最晩年と言ってよいのか… とにかくほぼ晩年の15短編と「生前未発表の短編」とされた7短編がおさめされていた。

もうかなり、ヘミングウェイの思いなり思考?志向?指向?が凝縮されているかなと。長編からこぼれ落ちたネタ、長編へむけたタネやスケッチ的な気分の作品などなど。

無理に集約してみるのであれば、次のようなモチーフでちょっとしたことから、ストーリー組み立ててある(から短編として面白く読める)。

  • 父と息子としての自分
  • 父としての自分と息子
  • 釣りや狩猟
  • 戦争
  • 闘牛

いくつか短編からの抜粋をば。

密告

戦場での話ではないが、戦時下における人間の心の葛藤を、もはや自分の作品のためだけという作家のエゴで描いている。

それなのに、私はデルカドを検挙させる最短の道をウエイターに教えてしまった。(略)感情的な葛藤に陥った人間がどう反応するのかを見たいという、さもしいとしか言いようのない願望が働いた結果だった。

蝶々と戦車

蝶も戦車も出てこない。ある店で起こった珍事の話を、戦時中(戦車)での陽気なこと(蝶々)で例えている。

が、それだけのことではない。この珍事を巡り、数ページの短編で戦争で荒む人の心のはけ口を描くという作家としての目の付け所がすごいなと。

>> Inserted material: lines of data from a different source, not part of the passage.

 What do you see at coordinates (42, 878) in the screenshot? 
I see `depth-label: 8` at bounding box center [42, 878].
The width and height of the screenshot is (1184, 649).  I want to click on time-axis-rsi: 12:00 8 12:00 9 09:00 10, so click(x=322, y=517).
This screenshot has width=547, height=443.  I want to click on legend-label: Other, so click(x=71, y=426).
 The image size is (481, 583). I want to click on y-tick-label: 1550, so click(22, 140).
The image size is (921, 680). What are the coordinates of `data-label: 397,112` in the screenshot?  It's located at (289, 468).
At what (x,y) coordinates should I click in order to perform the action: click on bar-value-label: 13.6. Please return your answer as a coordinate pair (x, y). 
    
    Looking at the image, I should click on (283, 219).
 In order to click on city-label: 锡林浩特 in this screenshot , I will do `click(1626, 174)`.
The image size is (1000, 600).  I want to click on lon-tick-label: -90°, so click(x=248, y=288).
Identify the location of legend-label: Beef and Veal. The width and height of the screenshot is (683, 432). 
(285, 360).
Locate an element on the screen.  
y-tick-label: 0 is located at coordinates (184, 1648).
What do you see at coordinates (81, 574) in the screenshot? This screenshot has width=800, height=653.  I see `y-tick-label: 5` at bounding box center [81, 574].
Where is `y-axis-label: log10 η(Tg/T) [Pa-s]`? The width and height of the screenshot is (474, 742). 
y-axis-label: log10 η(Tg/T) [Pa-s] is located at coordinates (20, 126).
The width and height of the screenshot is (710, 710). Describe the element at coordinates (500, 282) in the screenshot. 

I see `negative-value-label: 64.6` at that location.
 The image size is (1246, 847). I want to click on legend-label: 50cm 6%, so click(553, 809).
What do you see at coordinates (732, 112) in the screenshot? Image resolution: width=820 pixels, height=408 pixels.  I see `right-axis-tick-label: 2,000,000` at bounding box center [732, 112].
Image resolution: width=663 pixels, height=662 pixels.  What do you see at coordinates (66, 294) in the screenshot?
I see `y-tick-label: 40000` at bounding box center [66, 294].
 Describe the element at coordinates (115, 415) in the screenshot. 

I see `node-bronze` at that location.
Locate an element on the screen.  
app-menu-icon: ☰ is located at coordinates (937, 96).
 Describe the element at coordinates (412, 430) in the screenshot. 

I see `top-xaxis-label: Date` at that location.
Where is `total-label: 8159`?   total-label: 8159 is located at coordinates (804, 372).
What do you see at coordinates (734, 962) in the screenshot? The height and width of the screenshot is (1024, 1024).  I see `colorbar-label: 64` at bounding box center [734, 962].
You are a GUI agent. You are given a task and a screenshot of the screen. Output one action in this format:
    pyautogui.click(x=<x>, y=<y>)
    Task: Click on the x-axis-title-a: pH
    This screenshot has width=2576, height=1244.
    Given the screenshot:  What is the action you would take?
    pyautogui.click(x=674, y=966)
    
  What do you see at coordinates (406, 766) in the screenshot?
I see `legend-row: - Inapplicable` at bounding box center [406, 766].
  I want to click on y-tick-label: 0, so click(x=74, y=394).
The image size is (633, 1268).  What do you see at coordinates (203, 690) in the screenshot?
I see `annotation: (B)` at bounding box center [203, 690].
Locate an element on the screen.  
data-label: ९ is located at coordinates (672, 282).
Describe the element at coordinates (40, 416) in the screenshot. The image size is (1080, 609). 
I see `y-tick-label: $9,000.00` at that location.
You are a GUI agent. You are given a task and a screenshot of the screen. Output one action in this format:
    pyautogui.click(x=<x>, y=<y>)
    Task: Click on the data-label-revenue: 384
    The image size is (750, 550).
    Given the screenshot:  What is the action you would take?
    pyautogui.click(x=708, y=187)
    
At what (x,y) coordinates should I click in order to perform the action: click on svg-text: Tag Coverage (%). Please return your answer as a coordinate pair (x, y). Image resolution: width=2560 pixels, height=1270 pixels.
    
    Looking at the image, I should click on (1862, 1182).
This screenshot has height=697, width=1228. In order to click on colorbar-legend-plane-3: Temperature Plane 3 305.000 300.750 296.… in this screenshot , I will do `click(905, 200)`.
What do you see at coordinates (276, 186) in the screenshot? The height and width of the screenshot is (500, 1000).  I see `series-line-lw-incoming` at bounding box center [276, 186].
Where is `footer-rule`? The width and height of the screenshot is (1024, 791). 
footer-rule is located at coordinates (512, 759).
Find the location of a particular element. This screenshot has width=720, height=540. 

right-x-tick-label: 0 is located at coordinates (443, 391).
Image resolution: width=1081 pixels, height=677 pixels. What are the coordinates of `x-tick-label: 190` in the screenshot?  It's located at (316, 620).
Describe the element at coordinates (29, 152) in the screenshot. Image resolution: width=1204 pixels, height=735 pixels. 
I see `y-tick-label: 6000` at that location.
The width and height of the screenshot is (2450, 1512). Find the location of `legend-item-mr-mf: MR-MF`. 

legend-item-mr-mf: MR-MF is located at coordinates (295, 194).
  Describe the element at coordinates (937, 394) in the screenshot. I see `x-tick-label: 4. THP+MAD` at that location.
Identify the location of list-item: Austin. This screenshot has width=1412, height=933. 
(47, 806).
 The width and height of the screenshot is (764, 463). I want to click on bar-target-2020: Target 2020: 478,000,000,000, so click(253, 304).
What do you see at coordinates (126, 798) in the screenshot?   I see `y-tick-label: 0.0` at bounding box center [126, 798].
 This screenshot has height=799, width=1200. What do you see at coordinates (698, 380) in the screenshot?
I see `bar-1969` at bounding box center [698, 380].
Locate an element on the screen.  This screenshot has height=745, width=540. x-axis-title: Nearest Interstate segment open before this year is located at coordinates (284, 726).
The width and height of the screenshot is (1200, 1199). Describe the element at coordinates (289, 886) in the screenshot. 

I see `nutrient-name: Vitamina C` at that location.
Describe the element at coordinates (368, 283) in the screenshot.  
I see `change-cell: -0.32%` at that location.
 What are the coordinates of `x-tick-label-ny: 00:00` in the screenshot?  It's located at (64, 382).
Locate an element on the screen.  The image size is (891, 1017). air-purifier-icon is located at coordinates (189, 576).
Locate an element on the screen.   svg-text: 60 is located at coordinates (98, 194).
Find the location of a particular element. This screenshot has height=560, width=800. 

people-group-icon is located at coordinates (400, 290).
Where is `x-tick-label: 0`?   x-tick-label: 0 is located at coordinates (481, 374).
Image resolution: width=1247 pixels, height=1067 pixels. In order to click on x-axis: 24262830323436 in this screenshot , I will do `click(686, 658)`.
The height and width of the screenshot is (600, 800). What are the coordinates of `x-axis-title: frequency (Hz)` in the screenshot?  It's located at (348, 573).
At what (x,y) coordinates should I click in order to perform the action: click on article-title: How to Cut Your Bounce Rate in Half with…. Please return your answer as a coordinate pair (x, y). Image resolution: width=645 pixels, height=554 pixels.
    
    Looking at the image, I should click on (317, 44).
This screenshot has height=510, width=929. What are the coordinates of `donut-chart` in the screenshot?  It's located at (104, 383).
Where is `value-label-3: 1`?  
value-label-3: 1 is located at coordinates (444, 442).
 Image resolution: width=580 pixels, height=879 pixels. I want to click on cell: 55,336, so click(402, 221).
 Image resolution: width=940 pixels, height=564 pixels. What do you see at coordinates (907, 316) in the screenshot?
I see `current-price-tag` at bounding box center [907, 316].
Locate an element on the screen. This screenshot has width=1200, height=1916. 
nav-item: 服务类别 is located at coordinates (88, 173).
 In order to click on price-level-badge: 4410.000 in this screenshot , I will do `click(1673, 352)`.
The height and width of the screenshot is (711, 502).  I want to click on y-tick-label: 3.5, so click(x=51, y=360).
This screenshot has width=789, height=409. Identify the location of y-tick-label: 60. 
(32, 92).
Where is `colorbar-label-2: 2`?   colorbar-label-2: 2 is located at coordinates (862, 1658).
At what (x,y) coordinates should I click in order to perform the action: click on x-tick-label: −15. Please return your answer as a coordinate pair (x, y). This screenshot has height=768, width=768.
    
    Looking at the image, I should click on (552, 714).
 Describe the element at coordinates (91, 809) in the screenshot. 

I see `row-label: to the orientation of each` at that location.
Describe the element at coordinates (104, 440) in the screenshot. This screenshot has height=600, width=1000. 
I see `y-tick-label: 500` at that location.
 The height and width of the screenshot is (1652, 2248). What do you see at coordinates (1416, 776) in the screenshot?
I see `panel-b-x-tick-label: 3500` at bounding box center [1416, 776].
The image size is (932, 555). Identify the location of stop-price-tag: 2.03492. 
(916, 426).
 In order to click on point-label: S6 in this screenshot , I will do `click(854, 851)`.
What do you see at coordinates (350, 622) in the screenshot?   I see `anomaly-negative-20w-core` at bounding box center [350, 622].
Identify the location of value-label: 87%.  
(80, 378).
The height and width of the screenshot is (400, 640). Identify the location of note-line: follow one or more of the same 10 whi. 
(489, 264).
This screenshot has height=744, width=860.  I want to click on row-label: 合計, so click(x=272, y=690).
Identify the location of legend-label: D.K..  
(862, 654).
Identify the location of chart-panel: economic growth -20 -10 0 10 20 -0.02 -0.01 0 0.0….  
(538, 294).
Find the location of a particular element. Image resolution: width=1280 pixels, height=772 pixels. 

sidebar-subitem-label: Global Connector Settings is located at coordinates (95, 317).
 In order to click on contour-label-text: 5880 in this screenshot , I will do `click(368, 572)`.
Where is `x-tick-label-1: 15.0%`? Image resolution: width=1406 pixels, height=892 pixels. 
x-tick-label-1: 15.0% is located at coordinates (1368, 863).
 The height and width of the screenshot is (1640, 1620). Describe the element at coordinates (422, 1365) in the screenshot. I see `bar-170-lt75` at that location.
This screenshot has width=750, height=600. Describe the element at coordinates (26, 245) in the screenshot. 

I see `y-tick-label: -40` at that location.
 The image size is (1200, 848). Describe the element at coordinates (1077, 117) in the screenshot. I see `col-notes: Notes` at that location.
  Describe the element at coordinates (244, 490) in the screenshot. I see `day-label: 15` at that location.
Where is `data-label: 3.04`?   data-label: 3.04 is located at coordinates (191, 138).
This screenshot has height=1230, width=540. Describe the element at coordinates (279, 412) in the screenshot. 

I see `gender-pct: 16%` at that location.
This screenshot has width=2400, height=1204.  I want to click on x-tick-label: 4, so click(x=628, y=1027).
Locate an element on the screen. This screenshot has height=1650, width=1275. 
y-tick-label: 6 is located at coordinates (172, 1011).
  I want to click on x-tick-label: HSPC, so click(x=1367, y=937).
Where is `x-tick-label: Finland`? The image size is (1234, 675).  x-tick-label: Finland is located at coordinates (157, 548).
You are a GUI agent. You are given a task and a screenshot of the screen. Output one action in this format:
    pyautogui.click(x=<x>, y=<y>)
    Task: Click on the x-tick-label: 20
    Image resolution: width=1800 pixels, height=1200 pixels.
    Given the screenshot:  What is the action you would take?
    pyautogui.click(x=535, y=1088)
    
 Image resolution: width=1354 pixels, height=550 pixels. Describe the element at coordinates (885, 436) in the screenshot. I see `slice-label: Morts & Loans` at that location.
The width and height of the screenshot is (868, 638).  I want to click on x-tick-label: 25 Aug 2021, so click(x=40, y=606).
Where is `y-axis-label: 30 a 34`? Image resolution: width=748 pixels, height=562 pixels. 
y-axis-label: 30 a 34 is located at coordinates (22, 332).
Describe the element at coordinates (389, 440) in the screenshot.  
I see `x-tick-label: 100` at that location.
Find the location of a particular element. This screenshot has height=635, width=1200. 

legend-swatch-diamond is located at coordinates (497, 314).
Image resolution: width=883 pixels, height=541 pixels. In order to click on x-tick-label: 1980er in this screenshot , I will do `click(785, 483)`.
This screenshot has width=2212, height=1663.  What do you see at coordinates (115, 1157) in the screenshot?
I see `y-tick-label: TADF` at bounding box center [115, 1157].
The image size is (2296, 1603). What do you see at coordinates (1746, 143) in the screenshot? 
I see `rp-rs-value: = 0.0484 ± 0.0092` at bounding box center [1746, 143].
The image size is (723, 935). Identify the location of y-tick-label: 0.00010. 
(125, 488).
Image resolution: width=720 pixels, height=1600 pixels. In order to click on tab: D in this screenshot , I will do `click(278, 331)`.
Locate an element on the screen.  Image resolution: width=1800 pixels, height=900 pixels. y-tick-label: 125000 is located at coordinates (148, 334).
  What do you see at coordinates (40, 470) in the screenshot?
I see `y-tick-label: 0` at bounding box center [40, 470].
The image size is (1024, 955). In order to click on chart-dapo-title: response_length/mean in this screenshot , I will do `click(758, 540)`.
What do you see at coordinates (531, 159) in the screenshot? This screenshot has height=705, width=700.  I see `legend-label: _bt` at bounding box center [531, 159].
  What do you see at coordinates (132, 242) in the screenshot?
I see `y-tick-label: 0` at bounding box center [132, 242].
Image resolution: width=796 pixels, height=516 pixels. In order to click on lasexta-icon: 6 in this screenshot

「(略)誤解された陽気さが、この店にいつも充満している、しかつめらしい深刻さとぶつかったんですからね。わたしにとっては、久方ぶりにお目にかかった、興趣の尽きない稀有な出来事なんですから(略)」

アフリカ物語

象追いの話を、少年の視点で描いているのだが、作者の狙いの奥は深く、主人公の少年に次のように語らせてしまう。

少年はすでに老いるということをさとってしまう。

ぼくはただ、年齢というものを理解した結果生じた一種の倦怠感から、悲哀を覚えているだけなのだ。あまりにも若すぎることを通じて、老いることがどういうことなのか、覚ったのだ。

少年は象を発見したことを、父とジュマ(父の知人)に教える。その象はかつてジュマの友人を殺したことがあり、ジュマは復讐を狙っているにも拘らず、象追いを続けるうちに、少年はその象に親近感を抱くようになってしまう。

でも、ジュマのことはさぞ殺したかっただろう。でも、あの象がぼくを見たとき、ぼくを殺したがっているようには見えなかった。あの象の顔には、ぼくと同じように、悲哀の色だけが浮かんでいた。

異郷

670ページに及ぶ分厚い文庫の最後を飾った作品で、100ページほどなので、短編集のなかでは中編に相当する量かな。

妻子ある?と思われる中年男性が、娘のような女性とのロードムービー調で西海岸へ向かう話で、女性は男性の背景を理解しつつも「自分を愛している?」と聞く。一方男性は、「愛せるように努力する」と言い、女性はその言葉を信じる。

「いまだって愛しているとも」彼は嘘をついた。いま二人でしたことを愛している、というのが本音だったのだ。

ヘミングウェイなのだから、ただのエッチなおじさんの男にとって都合良い?話だけのはずはない… で、次で「行く」と言っている行き先はヨーロッパ戦線である。

この夏、おれはトムや子供たちと共に素晴らしい時をすごし、いまはこの娘がかたわらにいる。この先いつまで良心が耐えられるか、見てみよう。行かねばならぬときは、行くだろう。そのときまでは、あれこれ思い悩まぬことだ。

そして結末は?

この作品は、生前未発表であり、きっと完成はしていないと思う。

最後は自分の人生に起こった悔恨を語っている。どんな悔恨かと言えば、最初の妻が主人公男性(多分、自分自身と被せている)が若かりしきころ書き溜めていた未発表原稿全てを紛失したという事実に基づいた出来事である。そして言い切る。

「そう、悔恨は有害だ。しかし、そいつは人を殺しはしない。ところが、絶望は瞬時のうちに人を殺すんだ」

まだ小説は続きそうな雰囲気を残しているが、肝心の著者はこの世を去っているのだから、続きが気になるけれど、この話はこれで完結なのだなと。

若かりしきころ、精力的なころの作品も併せて読んでみれば、人生の奥行きも!感じられるのでおすすめっす。